TASK REQUIREMENTS: Every record below must be returned word for word, with the pictures left out.

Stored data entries
BEGIN
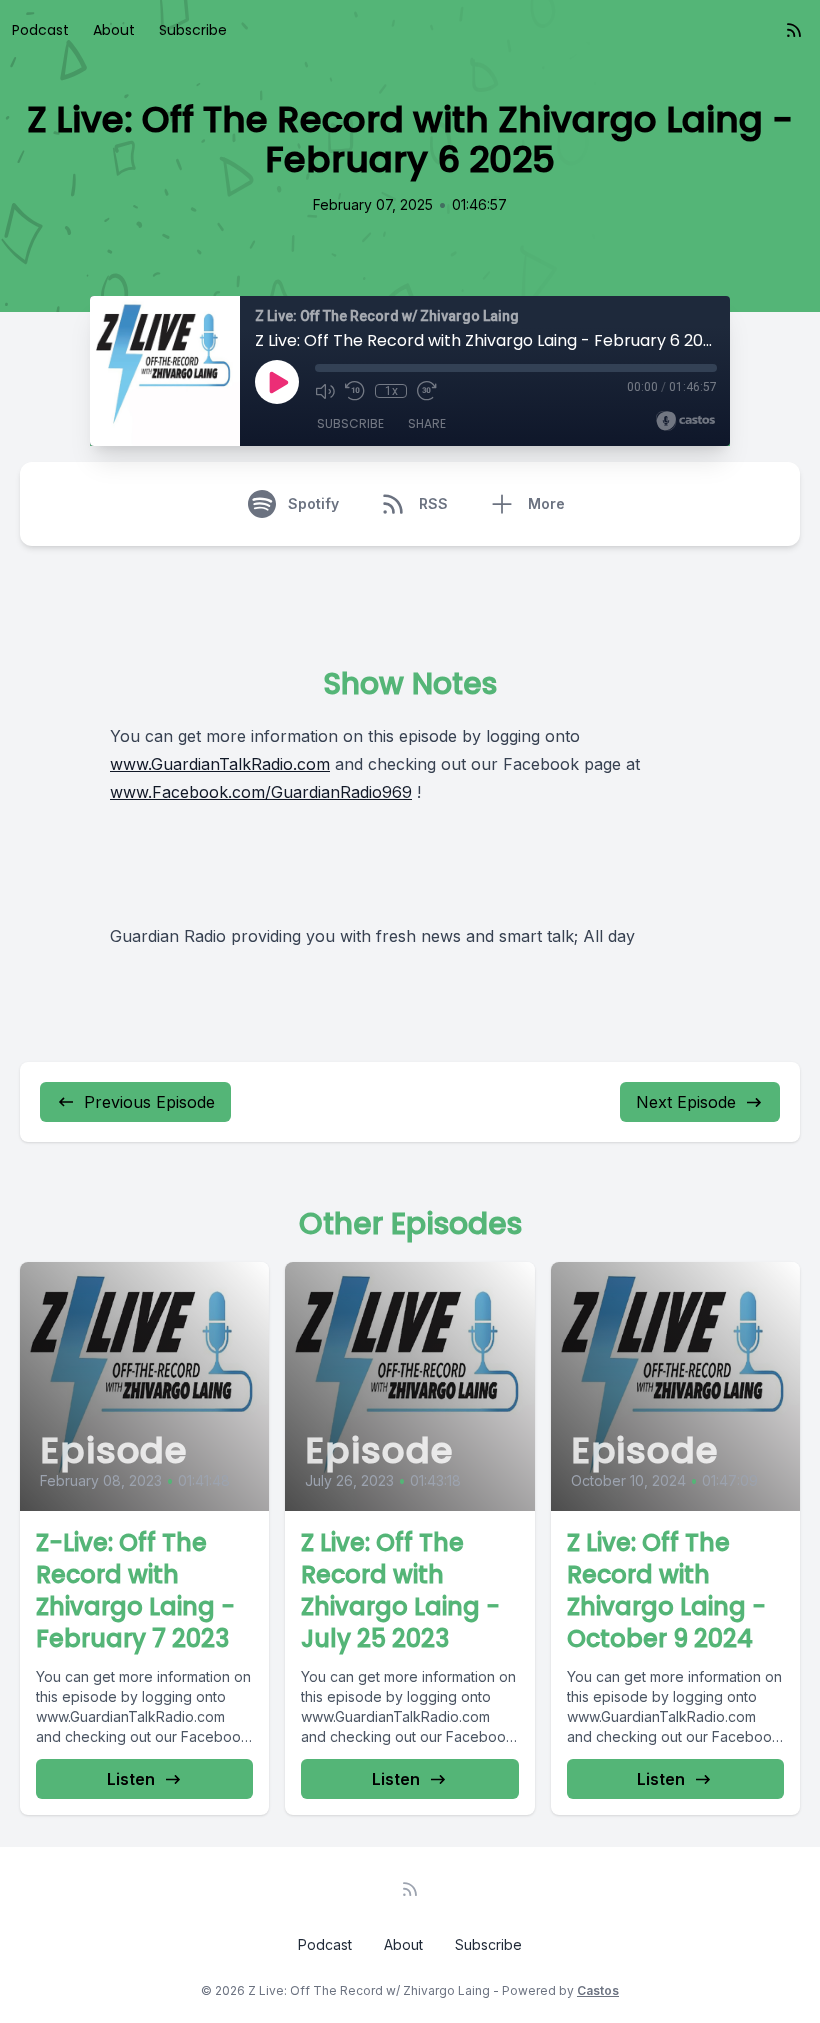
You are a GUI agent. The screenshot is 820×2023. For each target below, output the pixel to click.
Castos (598, 1990)
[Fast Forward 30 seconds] (427, 391)
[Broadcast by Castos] (685, 421)
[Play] (277, 382)
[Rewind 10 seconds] (355, 391)
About (114, 30)
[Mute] (325, 391)
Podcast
END
RESULT OF THE EXERCISE:
You are a GUI agent. The screenshot is 820×2023. For each target below, output the pixel to click.
Castos (598, 1990)
[Fast Forward 30 seconds] (427, 391)
[Broadcast by Castos] (685, 421)
[Play] (277, 382)
[Rewind 10 seconds] (355, 391)
About (114, 30)
[Mute] (325, 391)
Podcast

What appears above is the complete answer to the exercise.